Love is dark and light – 3 steps to work through struggle toward healing

Love has two faces: Dark and light. Yet what does that mean? And how do you work with it?

Popular culture says love is only light. That made sense to me and I tried hard to be only a (de)light when I first found spiritual practice. My goal was to be forever peaceful and loving. I thought if I meditated hard enough, my being would invite only light, and my relationships would be pure harmony.

Hm… that didn’t happen. Yes, I found useful insight and transformation through spiritual practice. And no, I wasn’t peaceful and loving all the time, much as I tried to fake it (more on that here). So I re-doubled my effort.
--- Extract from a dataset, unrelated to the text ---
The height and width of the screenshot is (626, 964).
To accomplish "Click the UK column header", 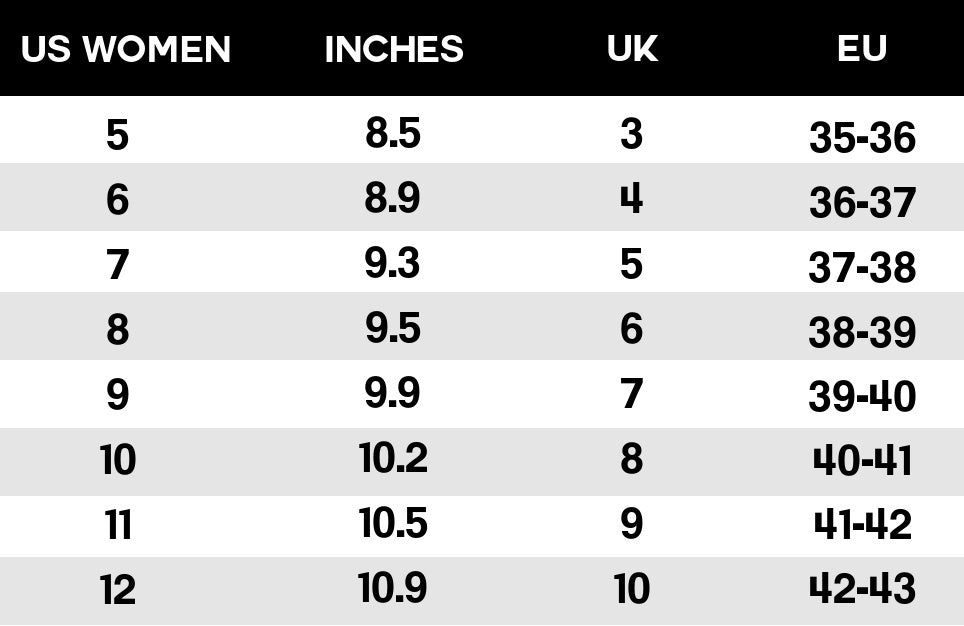I will (x=632, y=49).
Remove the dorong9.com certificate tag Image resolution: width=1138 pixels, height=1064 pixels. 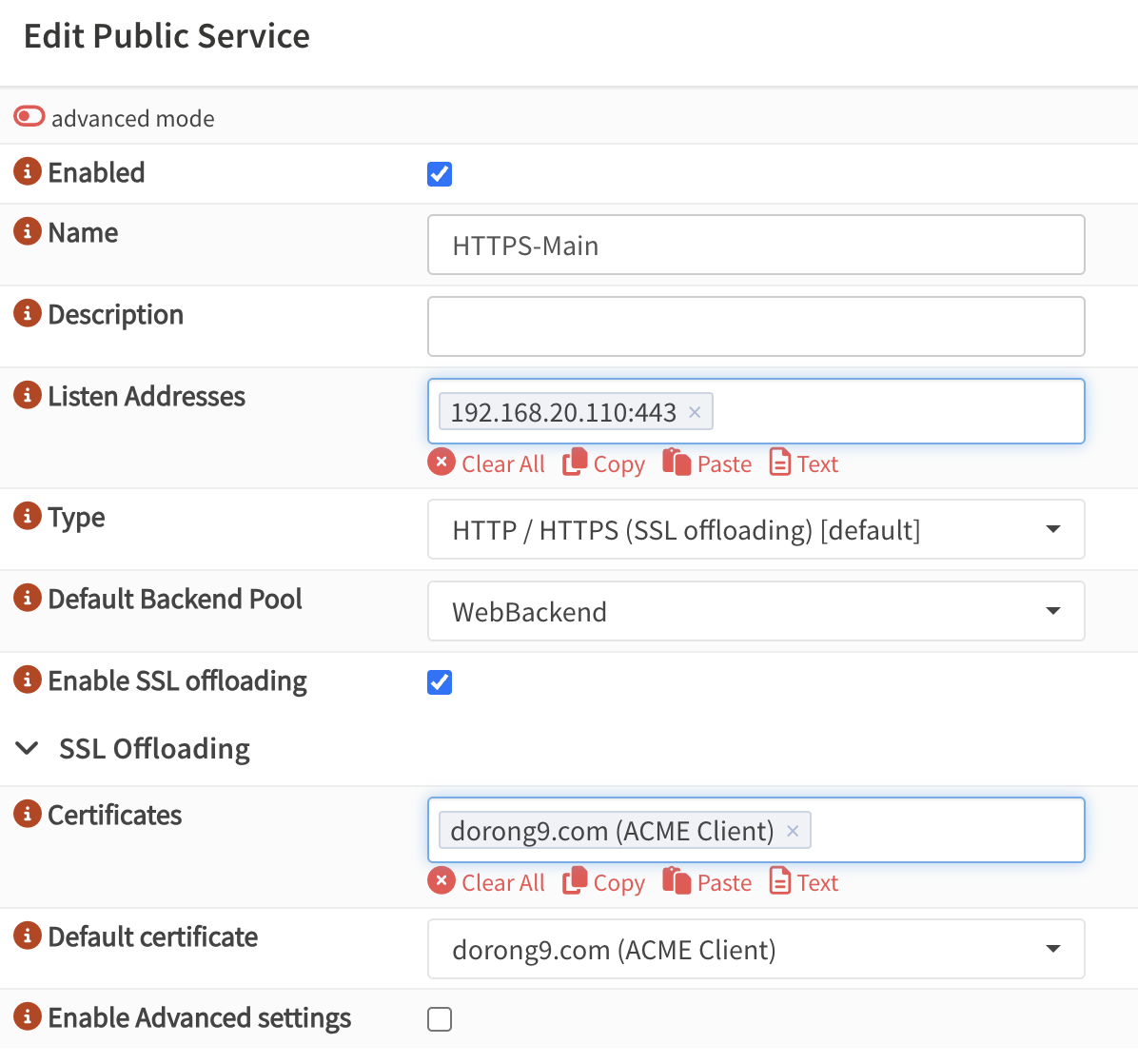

Which led to a host of very valuable changes, yet I still struggled, particularly in relationship, and I still frequently got controlling, critical and angry. The same seemed to be true for my fellow practitioners and most of my spiritual teachers.

The missing place of practice that helped me make real progress here was… relationship! My meditation cushion and my yoga mat were helpful solitary places, yet finding the ability to work with myself in relationship was the springboard to find where I had wanted to be: On a path of learning to deepen intimacy and to be fulfilled. Making my relationships sources of energy, rather than energy drains.

Times of struggle in relationship are now a highly effective place of practice for me, and an opportunity for growth and healing. The often cited statement „relationship is work“ has come to life for me, and its meaning is no longer abstract, yet a reminder of a specific practice. Here is one huge building block of that specific practice.

Three steps of working with times of struggle that constitute one major route toward healing

The first step of the work is noticing the impulse to distract. Dark times are painful times. Times we do not enjoy. Scared times, sad times… Those are the times we want to distract. We seek comfort in our distractions. They can be little, such as zoning out, or eating a cookie, or bigger, such as talking about it, rather than staying in it, drinking alcohol, going outside of our relationship and having an affair.

Noticing the impulse to distract becomes far easier when you know your favorite distractions: coffee, sugar, drinking, social media, drama. What is your favorite way to get out of your experience?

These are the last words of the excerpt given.